Overview
- Status: Closed

Service
- Type: V/Line passenger service

History
- Commenced: 1888
- Opened: 11 September 1889
- Closed: 2 February 1947 (Eureka to Buninyong) 1 December 1986

Technical
- Line length: 11 km (6.8 mi)

= Buninyong railway line =

Former railway line in Victoria, Australia

The Buninyong Line (also known as "Bunny Hop Line", or simply "The Bunny") was a Victorian Railways (Australia) branch line, which ran south from Ballarat to the nearby town of Buninyong. The line branched from the main Melbourne – Ballarat railway at Ballarat East station and was 11 km long. The line was opened on 11 September 1889, with traffic commencing the following day.

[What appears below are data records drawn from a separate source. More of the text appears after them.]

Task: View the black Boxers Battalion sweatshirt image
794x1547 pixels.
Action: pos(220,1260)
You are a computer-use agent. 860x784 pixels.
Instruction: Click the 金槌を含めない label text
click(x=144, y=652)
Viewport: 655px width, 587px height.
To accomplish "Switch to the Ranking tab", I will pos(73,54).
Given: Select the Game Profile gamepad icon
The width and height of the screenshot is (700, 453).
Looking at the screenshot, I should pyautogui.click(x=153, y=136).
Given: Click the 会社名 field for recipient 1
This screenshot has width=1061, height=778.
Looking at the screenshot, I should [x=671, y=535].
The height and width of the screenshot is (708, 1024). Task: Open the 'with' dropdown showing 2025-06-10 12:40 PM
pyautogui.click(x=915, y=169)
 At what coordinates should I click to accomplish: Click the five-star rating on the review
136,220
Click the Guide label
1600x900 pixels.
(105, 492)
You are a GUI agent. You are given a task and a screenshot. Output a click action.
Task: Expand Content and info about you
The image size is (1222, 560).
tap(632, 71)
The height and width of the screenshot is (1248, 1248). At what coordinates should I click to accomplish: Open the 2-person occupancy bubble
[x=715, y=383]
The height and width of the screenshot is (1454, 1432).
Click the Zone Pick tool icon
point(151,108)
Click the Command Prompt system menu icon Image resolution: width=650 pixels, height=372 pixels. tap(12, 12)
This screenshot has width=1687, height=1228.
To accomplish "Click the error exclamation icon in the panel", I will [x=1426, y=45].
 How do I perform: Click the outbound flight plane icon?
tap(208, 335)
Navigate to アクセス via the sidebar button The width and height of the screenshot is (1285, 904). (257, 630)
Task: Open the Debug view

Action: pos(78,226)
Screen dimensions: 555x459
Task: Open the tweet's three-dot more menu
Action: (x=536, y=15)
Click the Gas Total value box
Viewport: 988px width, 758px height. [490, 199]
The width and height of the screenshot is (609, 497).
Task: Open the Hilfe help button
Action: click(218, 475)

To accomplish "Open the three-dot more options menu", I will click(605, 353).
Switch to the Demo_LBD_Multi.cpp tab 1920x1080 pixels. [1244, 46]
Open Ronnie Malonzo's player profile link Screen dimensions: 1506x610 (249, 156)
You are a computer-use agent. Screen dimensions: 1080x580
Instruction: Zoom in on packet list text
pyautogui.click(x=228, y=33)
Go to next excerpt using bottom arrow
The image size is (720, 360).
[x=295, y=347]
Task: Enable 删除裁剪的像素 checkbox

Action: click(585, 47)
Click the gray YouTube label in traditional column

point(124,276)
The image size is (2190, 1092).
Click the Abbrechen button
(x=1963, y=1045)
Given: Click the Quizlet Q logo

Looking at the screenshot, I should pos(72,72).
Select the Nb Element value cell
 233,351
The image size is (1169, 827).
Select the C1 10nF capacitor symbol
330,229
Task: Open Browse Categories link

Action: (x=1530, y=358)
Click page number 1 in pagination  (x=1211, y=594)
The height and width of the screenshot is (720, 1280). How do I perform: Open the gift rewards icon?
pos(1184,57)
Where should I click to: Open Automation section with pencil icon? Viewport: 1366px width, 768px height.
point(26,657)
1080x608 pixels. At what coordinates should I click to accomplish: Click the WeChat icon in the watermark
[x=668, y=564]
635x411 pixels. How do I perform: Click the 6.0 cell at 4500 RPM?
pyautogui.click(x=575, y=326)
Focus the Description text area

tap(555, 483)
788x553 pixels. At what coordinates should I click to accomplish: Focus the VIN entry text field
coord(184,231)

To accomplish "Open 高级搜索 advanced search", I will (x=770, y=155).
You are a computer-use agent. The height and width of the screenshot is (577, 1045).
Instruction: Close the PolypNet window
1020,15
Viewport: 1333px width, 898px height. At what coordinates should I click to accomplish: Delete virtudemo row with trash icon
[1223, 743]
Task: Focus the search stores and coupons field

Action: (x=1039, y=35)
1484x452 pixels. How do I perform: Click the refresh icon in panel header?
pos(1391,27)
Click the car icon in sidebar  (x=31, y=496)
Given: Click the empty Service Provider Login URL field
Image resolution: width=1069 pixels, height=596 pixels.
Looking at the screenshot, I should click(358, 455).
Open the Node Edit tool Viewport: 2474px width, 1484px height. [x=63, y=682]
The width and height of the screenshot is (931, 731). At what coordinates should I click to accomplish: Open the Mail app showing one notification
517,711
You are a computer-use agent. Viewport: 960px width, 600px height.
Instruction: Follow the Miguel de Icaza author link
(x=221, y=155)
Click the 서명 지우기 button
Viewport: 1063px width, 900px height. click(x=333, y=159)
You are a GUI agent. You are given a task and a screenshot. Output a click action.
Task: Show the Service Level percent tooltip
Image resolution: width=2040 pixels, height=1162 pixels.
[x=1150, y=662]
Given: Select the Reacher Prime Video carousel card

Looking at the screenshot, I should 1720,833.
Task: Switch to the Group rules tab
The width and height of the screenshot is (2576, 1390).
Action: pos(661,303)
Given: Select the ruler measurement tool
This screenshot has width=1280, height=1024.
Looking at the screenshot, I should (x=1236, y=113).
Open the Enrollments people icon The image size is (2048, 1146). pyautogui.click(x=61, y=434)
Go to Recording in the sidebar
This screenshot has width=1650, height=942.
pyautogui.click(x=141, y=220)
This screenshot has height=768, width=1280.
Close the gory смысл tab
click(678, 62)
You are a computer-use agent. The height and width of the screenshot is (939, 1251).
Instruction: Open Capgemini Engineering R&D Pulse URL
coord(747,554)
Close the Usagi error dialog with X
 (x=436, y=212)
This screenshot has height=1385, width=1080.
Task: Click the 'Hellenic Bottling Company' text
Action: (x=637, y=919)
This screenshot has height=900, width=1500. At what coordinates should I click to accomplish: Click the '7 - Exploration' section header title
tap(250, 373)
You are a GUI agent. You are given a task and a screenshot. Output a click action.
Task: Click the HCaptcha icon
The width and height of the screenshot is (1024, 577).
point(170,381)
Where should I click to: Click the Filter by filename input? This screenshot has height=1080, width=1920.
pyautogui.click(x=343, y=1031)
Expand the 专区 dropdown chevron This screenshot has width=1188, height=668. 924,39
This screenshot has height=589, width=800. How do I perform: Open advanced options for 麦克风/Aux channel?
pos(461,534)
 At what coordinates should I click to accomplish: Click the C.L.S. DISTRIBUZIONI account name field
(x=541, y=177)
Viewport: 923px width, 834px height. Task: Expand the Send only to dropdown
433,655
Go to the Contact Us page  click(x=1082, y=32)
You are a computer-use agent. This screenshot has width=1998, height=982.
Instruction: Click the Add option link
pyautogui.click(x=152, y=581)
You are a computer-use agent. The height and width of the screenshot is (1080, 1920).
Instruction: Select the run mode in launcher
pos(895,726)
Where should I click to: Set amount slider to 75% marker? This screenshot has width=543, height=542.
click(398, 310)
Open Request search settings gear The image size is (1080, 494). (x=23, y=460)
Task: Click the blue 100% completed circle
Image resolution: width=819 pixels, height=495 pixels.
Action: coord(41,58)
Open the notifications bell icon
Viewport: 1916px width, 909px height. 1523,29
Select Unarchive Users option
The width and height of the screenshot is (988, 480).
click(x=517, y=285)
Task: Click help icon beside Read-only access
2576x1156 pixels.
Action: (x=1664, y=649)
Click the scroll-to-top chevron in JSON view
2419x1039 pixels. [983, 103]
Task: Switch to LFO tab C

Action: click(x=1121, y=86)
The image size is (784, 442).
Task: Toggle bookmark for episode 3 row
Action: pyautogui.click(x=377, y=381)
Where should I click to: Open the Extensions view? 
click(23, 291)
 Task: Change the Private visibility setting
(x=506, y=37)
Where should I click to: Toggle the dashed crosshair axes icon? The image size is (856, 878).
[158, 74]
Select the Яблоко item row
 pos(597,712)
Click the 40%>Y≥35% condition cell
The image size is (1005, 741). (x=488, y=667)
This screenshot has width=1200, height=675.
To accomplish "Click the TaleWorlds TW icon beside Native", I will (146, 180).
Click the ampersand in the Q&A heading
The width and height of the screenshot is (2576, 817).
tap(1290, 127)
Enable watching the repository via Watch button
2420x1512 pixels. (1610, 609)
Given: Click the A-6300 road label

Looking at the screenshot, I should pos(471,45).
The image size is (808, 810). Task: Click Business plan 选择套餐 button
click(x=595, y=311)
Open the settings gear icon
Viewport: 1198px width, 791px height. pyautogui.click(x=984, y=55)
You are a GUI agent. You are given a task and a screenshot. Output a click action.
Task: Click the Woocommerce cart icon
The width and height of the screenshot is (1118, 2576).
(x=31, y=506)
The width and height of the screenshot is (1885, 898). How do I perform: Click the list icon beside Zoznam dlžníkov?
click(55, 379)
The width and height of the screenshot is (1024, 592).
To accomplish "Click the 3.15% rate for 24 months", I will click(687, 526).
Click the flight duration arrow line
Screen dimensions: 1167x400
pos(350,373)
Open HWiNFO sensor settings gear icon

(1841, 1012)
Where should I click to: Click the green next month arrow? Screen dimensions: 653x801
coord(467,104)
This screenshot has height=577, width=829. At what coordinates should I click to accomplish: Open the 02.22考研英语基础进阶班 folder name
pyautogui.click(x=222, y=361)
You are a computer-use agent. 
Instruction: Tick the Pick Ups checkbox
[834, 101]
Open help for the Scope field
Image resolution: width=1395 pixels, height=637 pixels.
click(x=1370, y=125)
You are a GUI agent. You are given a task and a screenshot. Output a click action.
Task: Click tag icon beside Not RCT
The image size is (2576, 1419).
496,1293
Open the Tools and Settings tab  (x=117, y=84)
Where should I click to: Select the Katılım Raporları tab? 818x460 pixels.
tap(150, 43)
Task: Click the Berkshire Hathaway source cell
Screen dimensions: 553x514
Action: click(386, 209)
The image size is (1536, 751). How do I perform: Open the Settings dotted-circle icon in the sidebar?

Passenger services on the line ceased in November 1930, and the section from Eureka to Buninyong was closed on 2 February 1947, leaving only a short branch to Eureka, which closed on 1 December 1986.

==Stations==

===1890===
In the 1890s, the stations on the line were as follows:
- Ballarat
- Ballarat East
- Eureka
- Canadian
- Mount Clear
- Buninyong

===1900===
Additional stations were added in the early 1900s.
- Ballarat
- Ballarat East
- Eureka
- Spencer Crossing
- Canadian (originally named Butts)
- Mount Clear
- Mount Helen
- Buninyong

===1910–1930===
During this period, stations were added and/or renamed. On 24 November 1930, the Buninyong line was closed to passenger traffic and mixed trains. Goods trains continued to run as required.
- Ballarat
- Ballarat East
- Eureka
- York Street
- Levy
- Canadian
- Mount Clear
- Reid
- Mount Helen
- Buninyong

===1930–1947===
During the 1940s, five stations were closed, and the line continued to be used for goods traffic until 1947. Tenders for the removal and disposal of station buildings at Mount Helen and Canadian were called for in January 1932. The last remaining building after that was the stationmaster's cottage at Buninyong.
- Ballarat
- Ballarat East
- Eureka
- Canadian
- Buninyong

During World War II, an army camp was established at Buninyong, which resulted in a temporary increase in good services to one per day

===1947–1986===
During this time, the station and sidings at Eureka were the only part of the line still open. That section was officially closed on 1 December 1986.